Task requirements: Every record below should be copied exactly, with the pictures left out.

Pixel coordinate grounding data:
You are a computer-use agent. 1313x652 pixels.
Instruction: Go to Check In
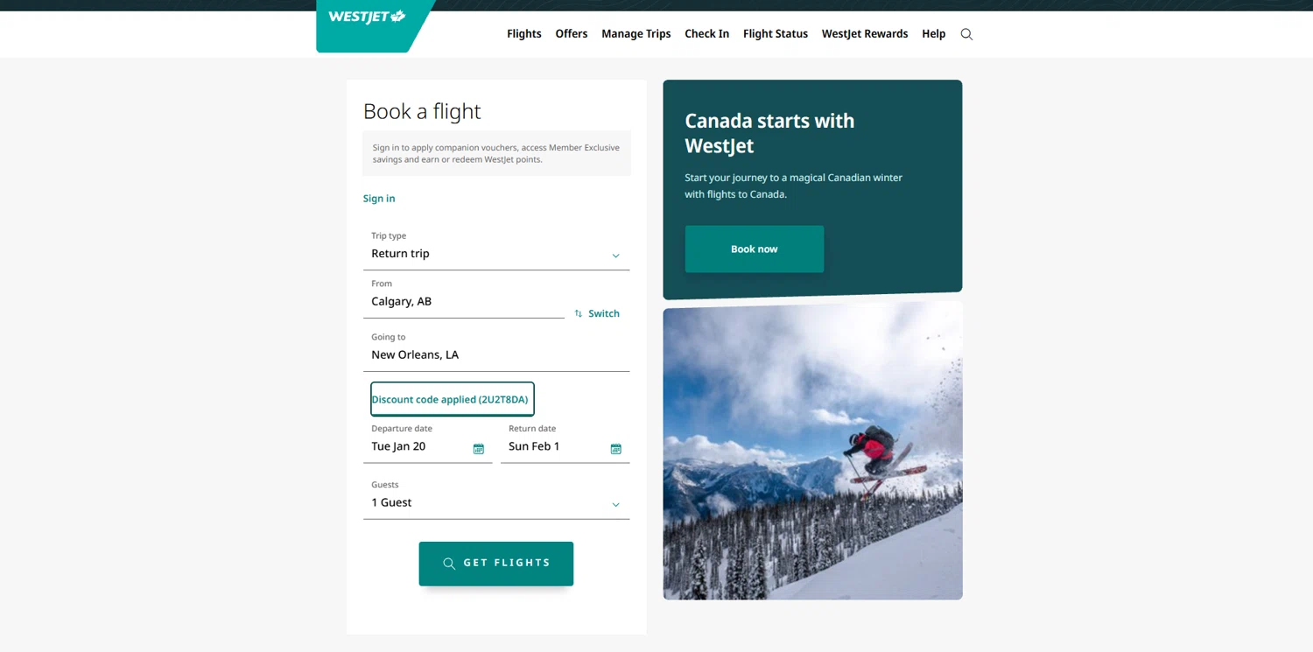[706, 34]
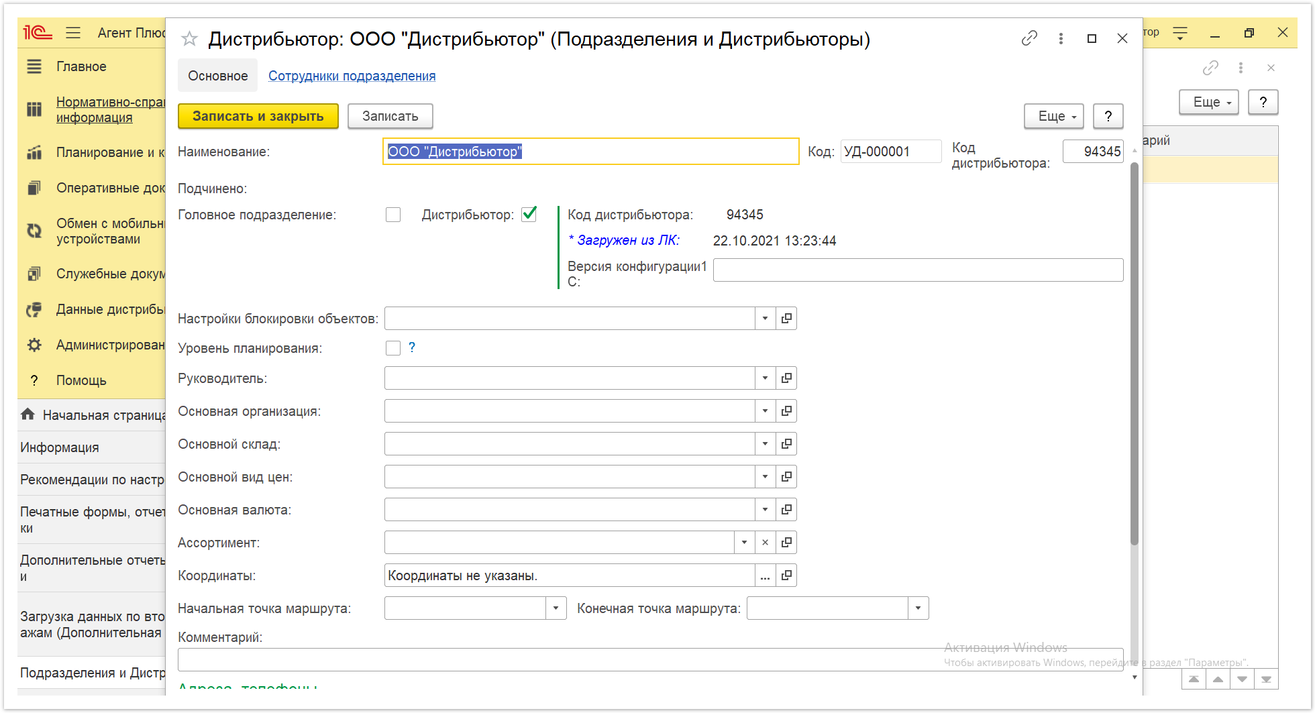Clear the Ассортимент field value

(765, 543)
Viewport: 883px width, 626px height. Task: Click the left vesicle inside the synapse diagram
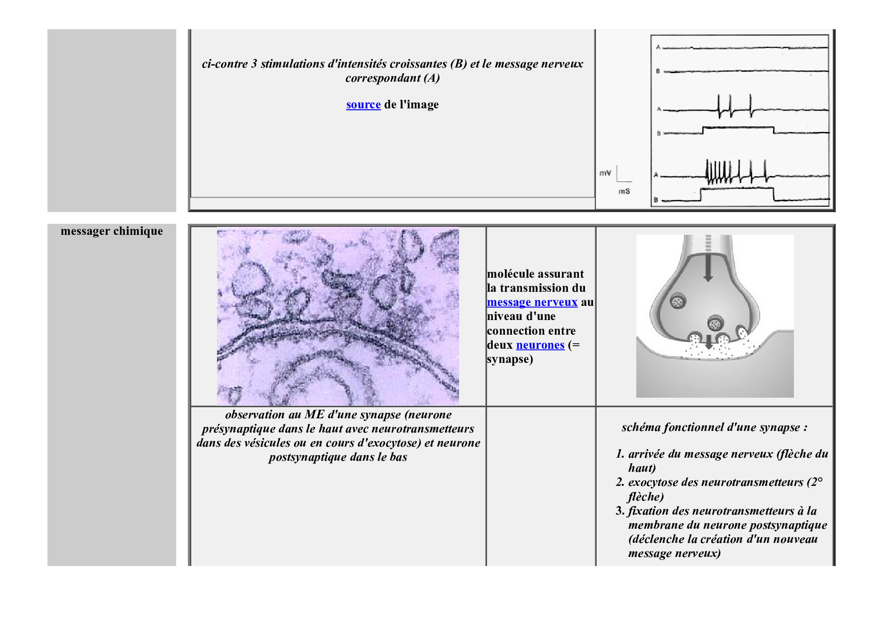(678, 301)
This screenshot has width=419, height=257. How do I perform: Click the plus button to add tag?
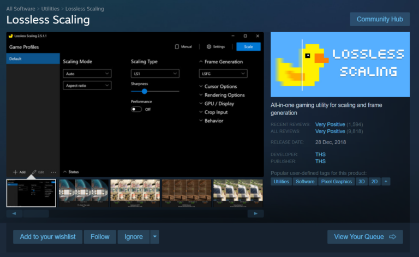(x=386, y=181)
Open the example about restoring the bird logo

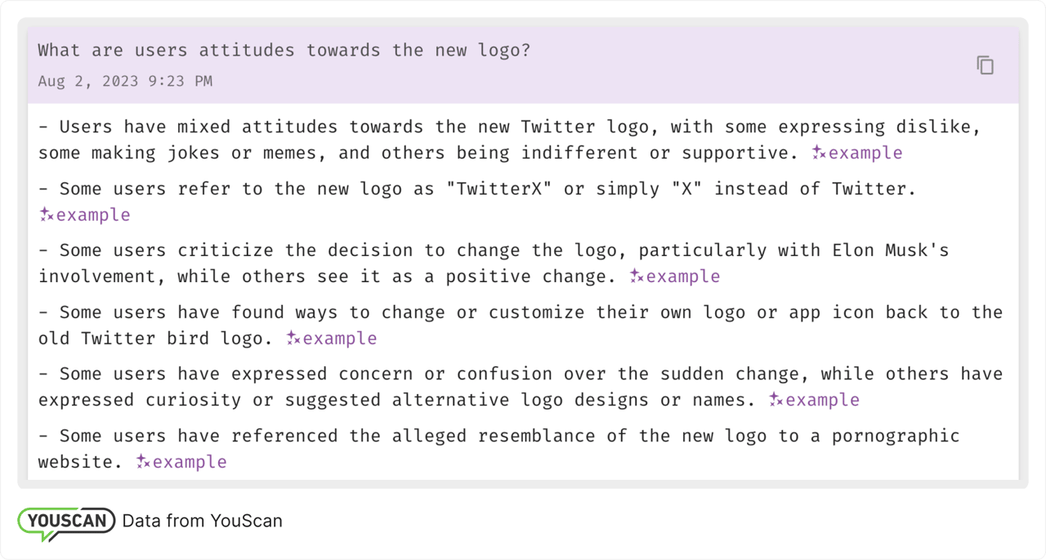pos(341,338)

Solution to this task:
You are a computer-use agent. 1313x652 pixels.
Instruction: Go to Check In
[706, 34]
Clear the Ассортимент field value

(765, 543)
Viewport: 883px width, 626px height. Task: Click the left vesicle inside the synapse diagram
(678, 301)
This screenshot has width=419, height=257. How do I perform: Click the plus button to add tag?
(x=386, y=181)
Open the example about restoring the bird logo

pos(341,338)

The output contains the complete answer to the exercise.